Comment les très petites et moyennes entreprises (TPME) guinéennes peuvent-elles tirer profit de la révolution numérique et de l’intelligence artificielle pour accéder aux opportunités économiques générées par le programme Simandou ? C’est autour de cette problématique que s’est tenue la plénière VIII de la 5e édition du Salon des entrepreneurs et de l’emploi de Guinée (SADEN).
Réunissant plusieurs experts du numérique et de l’innovation, ce panel a constitué un cadre privilégié d’échanges sur les défis, les perspectives et les leviers d’intégration des technologies émergentes dans l’économie guinéenne.
Parmi les intervenants, Rose Pola Pricemou, conseillère chargée des Nouvelles Technologies et de l’Intelligence artificielle à la Présidence de la République, a mis en avant le potentiel du génie technologique national.
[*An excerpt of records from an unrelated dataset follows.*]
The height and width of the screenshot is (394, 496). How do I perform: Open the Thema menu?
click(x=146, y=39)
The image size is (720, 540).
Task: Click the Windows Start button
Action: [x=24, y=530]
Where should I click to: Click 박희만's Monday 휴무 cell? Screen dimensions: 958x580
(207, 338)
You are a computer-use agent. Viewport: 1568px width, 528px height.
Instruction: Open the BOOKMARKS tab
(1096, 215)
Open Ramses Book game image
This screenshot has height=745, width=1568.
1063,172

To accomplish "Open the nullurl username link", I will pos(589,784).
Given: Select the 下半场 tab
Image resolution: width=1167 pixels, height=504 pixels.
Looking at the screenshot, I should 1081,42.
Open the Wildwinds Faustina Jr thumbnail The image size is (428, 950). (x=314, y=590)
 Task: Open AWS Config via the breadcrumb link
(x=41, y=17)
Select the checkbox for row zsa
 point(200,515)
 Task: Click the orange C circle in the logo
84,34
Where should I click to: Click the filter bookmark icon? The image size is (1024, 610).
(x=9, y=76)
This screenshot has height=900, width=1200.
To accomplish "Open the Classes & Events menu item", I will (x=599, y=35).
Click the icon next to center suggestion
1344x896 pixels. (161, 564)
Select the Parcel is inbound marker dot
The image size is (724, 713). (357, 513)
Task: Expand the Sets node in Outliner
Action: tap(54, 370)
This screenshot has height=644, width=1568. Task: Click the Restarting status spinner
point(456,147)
Elle a notamment salué les performances récentes de jeunes Guinéens qui ont décroché le titre de vice-champions du monde lors d’un concours international organisé par Huawei.
Dans son intervention, elle a souligné la place stratégique du numérique dans le cadre du programme Simandou. Selon elle, sur les 122 projets identifiés dans la première phase de mise en œuvre du programme, plusieurs accordent une importance particulière aux technologies numériques, considérées comme un moteur essentiel de développement économique et d’innovation.
La responsable a également insisté sur la nécessité de démocratiser l’accès aux outils numériques afin de permettre aux commerçants, artisans et petites entreprises de mieux saisir les opportunités offertes par la transformation digitale.
« Est-ce que nous avons des start-up capables de développer des algorithmes permettant à un commerçant de Madina de demander à une intelligence artificielle, dans sa langue maternelle, de lui préparer un dossier de candidature pour répondre à un appel d’offres publié sur la plateforme publique Telemo ? », a-t-elle interrogé devant l’assistance.
Avant d’ajouter : « C’est vers cela que nous devons aller. »
Rose Pola Pricemou a par ailleurs rappelé que la Guinée est devenue le premier pays francophone d’Afrique à adopter la démarche AILA du Programme des Nations unies pour le développement (PNUD), un mécanisme d’évaluation destiné à mesurer le niveau de préparation des États à l’intégration de l’intelligence artificielle dans les politiques publiques et le développement économique.
De son côté, Mountaga Keïta, fondateur et CEO de Tulip Industries, a démontré, exemples à l’appui, que l’intelligence artificielle s’impose désormais comme un outil incontournable de croissance, de productivité et de compétitivité pour les petites et moyennes entreprises.
À travers les différentes interventions, cette plénière a mis en évidence une conviction largement partagée : la révolution numérique et l’intelligence artificielle représentent une opportunité historique pour les TPME guinéennes. En renforçant leur compétitivité, en facilitant leur accès aux marchés et en améliorant leur capacité d’innovation, ces technologies pourraient leur permettre de se positionner durablement sur les nombreuses opportunités économiques qu’offre le programme Simandou.